Sameer Bansilal, MD, MS Asst. Prof.- Medicine and Cardiology Clinical Trials & Global Health Studies Icahn School of Medicine at Mount SinaiMedicalResearch.com Interview with:
Sameer Bansilal, MD, MS
Asst. Prof.- Medicine and Cardiology
Clinical Trials & Global Health Studies
Icahn School of Medicine at Mount Sinai

Medical Research: What is the background for this study? What are the main findings?

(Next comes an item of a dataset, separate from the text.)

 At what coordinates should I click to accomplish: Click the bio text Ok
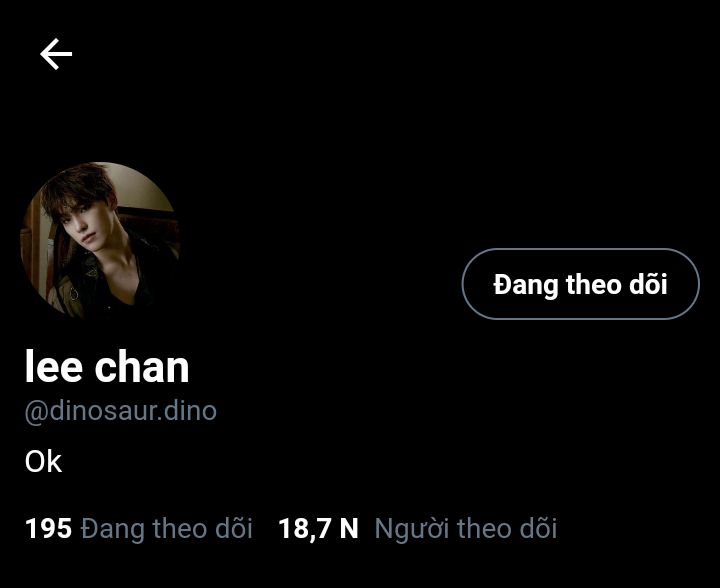tap(43, 461)
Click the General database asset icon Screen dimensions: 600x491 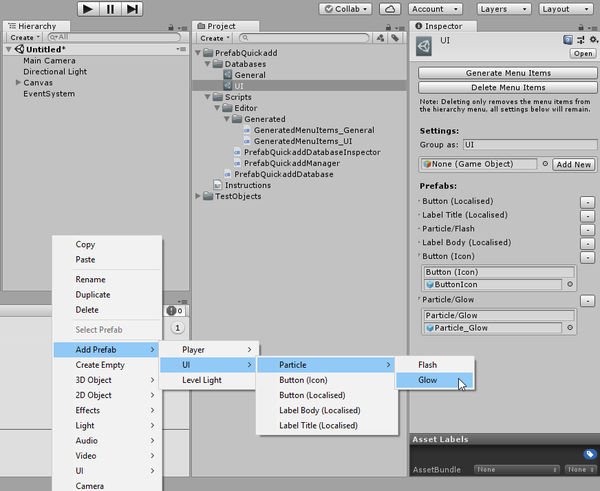(228, 75)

Dr. Bansilal: Our group has previously published data from FREEDOM, COURAGE and BARI showing that adherence to recommended therapies are low in diabetic (DM) patients. We have spent the last decade developing a potential solution to this- the Fuster-Ferrer polypill. This study was done to better inform the association between levels of medication adherence and long term major adverse cardiovascular events (MACE) in high risk diabetic patients.

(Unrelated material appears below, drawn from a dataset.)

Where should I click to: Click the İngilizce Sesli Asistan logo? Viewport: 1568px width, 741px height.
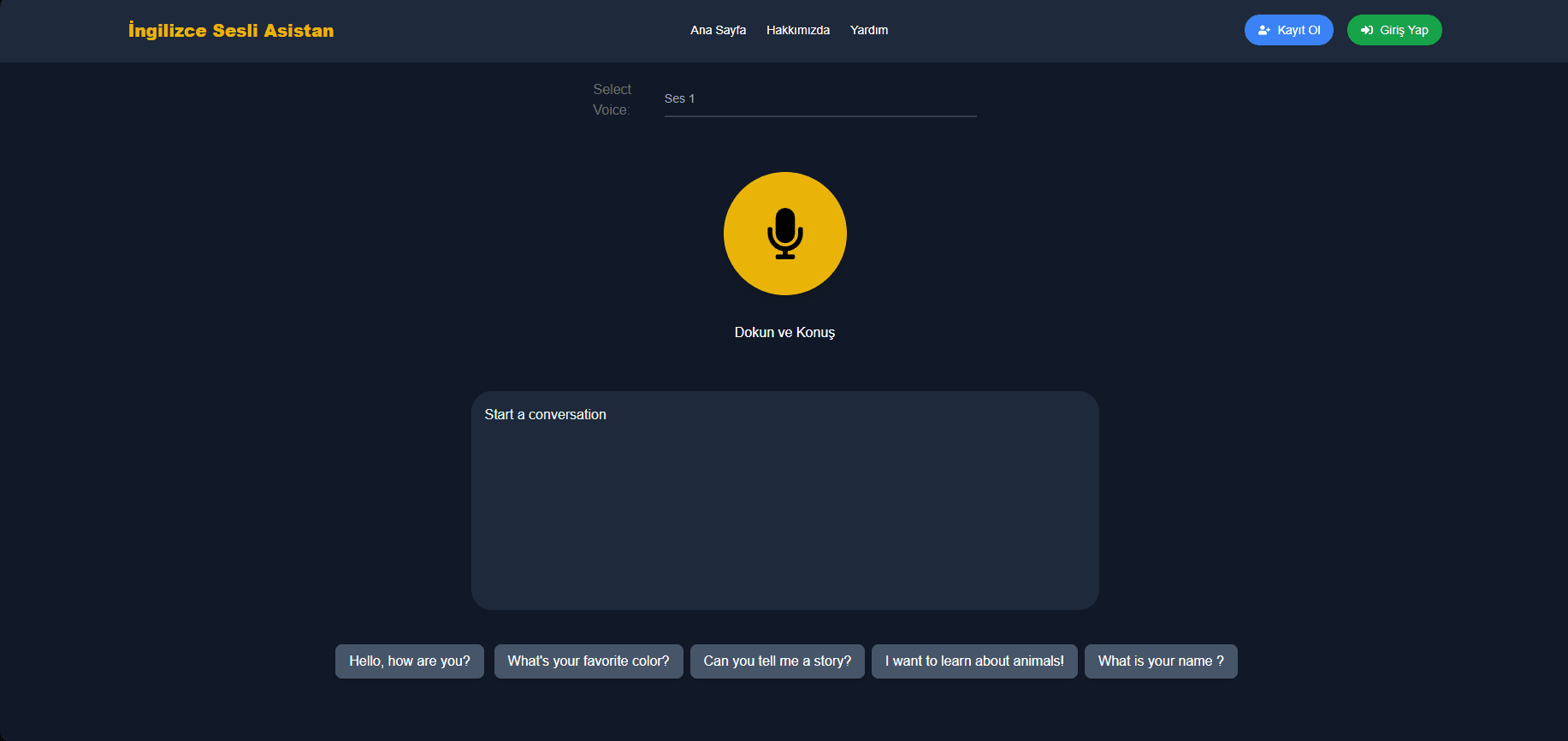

We analyzed a U.S. health insurers’ claims data for 19,962 high risk diabetic subjects. Using proportion of days covered (PDC) for 1 year after first refill, we stratified patients as fully adherent (FA≥80%), partially adherent (PA ≥40- ≤79%) or non-adherent (NA <40%) and examined the associations with a primary cardiovascualr outcome measure of death, myocardial infarction, stroke and coronary revascularization. We found that only 34% participants were fully adherent to therapy. When compared to being non-adherent at 2 yrs follow up,, being fully adherent was associated with a 28% lower rate of MACE; being partially adherent was associated with a 21% lower rate of MACE. Efforts towards improving adherence in diabetic subjects may lead to substantial reductions in MACE.